QUOTED PASSAGE |

------------------------------------------------------------

We and our operating subsidiaries guarantee our 2004 term loan and revolving facilities agreement, which is secured by a first lien or first priority security interest in or pledge of substantially all of the assets of the borrowers and certain subsidiaries, including accounts receivable, inventory, equipment, intangibles, equity interests in US subsidiaries, 66 1/3% of the equity interest in active, non-US subsidiaries and interests in certain contracts. Our assets and our active US subsidiaries secure the US, Canadian and UK revolving facilities, assets of our Canadian subsidiary also secure the Canadian facility and assets of our UK subsidiaries also secure the UK facility. The US facility is guaranteed by each of our US subsidiaries, while the Canadian and UK facilities are guaranteed by us, each of our US subsidiaries and the Canadian subsidiary or the UK subsidiaries, as applicable.

------------------------------------------------------------

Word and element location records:

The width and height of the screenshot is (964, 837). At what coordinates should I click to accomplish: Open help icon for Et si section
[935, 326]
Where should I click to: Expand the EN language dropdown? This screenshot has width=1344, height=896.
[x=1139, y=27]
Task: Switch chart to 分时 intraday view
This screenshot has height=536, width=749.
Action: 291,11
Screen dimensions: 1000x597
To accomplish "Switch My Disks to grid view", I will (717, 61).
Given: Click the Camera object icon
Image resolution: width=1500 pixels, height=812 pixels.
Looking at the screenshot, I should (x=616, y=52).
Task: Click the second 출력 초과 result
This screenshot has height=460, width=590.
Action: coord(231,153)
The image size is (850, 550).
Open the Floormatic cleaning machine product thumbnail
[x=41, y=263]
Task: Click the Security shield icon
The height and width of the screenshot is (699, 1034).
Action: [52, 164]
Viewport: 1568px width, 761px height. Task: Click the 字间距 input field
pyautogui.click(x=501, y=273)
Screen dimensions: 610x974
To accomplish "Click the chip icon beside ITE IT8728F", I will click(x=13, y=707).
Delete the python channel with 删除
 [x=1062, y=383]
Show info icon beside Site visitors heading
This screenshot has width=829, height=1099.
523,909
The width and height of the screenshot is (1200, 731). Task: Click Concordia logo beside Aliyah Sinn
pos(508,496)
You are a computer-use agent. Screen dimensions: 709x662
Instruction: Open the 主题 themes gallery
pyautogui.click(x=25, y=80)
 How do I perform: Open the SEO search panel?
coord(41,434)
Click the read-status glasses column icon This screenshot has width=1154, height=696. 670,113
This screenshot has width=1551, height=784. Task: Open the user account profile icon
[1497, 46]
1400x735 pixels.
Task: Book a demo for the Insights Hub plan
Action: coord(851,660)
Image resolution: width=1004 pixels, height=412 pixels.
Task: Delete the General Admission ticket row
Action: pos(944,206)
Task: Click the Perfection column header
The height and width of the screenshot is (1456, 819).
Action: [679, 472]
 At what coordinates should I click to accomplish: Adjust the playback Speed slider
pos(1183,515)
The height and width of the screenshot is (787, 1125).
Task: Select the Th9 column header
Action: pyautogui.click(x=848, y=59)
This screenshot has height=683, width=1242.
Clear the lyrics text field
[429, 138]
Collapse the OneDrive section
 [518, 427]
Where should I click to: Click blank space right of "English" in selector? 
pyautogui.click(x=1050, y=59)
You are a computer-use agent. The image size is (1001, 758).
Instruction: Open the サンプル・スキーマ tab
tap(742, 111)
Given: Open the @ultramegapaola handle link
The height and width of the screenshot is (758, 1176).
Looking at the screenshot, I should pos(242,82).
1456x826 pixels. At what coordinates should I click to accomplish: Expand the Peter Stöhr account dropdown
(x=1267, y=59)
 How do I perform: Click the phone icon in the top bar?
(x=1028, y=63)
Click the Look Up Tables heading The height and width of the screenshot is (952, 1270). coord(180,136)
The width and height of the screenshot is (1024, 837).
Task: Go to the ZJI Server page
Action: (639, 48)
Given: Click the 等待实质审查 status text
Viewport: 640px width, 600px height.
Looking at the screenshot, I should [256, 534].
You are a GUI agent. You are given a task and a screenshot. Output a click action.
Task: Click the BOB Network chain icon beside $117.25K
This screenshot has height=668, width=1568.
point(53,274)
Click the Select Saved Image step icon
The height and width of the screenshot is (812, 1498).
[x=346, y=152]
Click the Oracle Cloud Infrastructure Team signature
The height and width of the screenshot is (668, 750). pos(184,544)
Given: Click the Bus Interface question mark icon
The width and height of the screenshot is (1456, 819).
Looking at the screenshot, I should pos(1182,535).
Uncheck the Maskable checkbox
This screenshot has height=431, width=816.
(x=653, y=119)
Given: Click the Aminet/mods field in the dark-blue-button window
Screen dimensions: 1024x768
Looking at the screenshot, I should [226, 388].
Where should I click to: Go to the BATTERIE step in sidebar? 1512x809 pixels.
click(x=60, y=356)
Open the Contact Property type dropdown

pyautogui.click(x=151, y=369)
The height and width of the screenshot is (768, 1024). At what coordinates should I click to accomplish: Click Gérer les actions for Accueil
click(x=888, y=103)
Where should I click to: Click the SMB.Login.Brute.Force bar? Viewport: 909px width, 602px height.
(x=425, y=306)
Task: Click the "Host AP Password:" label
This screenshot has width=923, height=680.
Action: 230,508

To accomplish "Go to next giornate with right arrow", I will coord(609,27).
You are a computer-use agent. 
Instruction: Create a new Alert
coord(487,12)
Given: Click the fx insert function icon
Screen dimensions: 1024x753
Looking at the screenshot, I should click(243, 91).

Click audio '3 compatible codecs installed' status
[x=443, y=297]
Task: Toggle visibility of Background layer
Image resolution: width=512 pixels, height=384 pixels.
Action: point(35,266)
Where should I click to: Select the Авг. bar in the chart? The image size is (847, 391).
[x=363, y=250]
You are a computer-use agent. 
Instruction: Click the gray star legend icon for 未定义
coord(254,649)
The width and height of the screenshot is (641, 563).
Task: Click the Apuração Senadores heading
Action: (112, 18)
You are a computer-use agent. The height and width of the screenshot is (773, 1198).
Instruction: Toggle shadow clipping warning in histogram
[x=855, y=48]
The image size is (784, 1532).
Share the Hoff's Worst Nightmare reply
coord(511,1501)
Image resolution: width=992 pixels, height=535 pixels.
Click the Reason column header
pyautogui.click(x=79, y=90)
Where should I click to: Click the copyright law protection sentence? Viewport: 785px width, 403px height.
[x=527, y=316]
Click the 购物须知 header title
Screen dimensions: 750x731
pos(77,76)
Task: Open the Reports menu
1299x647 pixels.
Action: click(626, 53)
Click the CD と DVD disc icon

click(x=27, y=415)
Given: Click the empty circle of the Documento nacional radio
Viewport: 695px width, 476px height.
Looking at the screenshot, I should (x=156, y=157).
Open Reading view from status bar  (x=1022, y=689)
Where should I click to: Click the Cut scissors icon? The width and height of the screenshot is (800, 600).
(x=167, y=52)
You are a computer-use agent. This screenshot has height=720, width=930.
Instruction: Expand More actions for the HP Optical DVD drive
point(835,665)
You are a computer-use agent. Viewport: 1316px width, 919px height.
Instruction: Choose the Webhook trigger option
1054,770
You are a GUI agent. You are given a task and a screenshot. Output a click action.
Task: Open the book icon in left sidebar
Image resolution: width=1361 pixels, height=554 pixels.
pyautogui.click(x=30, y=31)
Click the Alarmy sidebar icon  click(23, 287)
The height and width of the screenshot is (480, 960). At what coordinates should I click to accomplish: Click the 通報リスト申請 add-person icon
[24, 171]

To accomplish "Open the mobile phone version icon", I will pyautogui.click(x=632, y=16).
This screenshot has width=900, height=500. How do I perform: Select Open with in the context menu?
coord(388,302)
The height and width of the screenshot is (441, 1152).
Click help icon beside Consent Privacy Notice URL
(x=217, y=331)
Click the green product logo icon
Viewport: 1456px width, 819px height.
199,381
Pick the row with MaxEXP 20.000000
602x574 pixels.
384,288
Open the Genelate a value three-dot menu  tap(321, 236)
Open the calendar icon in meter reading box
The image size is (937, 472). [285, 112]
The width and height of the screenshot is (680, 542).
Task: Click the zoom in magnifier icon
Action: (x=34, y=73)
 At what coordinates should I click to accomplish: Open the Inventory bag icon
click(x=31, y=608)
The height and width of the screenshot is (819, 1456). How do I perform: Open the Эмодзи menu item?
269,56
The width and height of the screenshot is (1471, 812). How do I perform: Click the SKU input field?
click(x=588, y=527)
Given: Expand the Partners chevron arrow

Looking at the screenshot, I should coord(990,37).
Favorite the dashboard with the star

------------------------------------------------------------

Please say whether each statement below agrees with the passage on loan guarantees, answering yes or no and quoting the words of the passage that decide it.
1. The US facility is guaranteed by each of the US subsidiaries.
2. The Canadian and UK facilities are guaranteed only by the US subsidiaries.
3. Inventory is among the assets covered by the security interest.

1. Yes: "The US facility is guaranteed by each of our US subsidiaries"
2. No: "the Canadian and UK facilities are guaranteed by us, each of our US subsidiaries and the Canadian subsidiary or the UK subsidiaries, as applicable"
3. Yes: "including accounts receivable, inventory, equipment"